共通の友達から、心配の電話が鳴って我に帰る。

『大丈夫だよー!うん、元気!』

こんな返事をしてるうちに、すっかり偽の笑顔が身についた。

社会復帰して、毎日を偽の笑顔で過ごすようになった。
誰も辛い出来事に触れなくなった。
今考えると、腫れ物を触る感じだったのかな。
生きてるのか死んでるのかわからないような感じで毎日を過ごした。

毎年命日の翌日、必ずお墓参りに行った。
命日にお墓参りに行って、彼の家族に会うのが怖かった。
自分が生きてることが罰ゲームだった。

神様がくれた一番のプレゼントは
『忘却』だと聞いたことがある。
わたしは残念ながら、そのプレゼントを授かれなかったらしい。

生きてることが、苦しかった。



ー10年後。
わたしは33歳になった。
この10年で、わたしはおたふく風邪にかかって片耳の聴力を失っていた。

例年と違わず、お墓参りに行く。
なんとそこには、彼の家族がいた。
毎年わたしが命日の翌日にお墓参りへ行っていたことを、友人から聞いたらしい。
10年ぶりの再会に、何も言えなかった。
ただただ驚いたし、彼の両親は驚くほどに老け込んでいた気がする。

彼の家族はこう言った。
『あの時はあなたのせいにするしかなかった私達の気持ちをわかってください。
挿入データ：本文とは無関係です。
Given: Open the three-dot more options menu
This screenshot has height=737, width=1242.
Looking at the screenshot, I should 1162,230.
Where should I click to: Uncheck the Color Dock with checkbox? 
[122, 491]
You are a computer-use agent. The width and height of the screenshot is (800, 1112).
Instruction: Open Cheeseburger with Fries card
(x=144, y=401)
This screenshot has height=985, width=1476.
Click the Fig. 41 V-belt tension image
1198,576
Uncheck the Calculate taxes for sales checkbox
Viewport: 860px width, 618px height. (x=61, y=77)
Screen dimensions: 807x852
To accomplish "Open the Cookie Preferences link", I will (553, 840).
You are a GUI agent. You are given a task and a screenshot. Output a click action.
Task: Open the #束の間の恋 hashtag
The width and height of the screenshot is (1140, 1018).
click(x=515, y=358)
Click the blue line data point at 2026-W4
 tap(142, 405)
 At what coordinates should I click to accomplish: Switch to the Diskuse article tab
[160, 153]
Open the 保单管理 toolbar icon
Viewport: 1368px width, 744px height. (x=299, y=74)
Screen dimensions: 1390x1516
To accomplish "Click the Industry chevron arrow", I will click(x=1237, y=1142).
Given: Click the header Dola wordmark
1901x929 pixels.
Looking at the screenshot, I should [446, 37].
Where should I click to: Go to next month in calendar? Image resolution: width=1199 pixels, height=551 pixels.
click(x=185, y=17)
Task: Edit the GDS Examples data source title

本当にごめんなさい。そろそろ前を向いて自分の人生を楽しんで』
と。

この10年、恋愛も出来ず相変わらず偽の笑顔を浮かべて暮らしてきた。
大丈夫!が口癖になった。
泣くこともなかった。

けれどこの日。お墓の前で、盛大に泣いた。

この10年、人生を『罰ゲーム』『消化試合』としか思えなかった。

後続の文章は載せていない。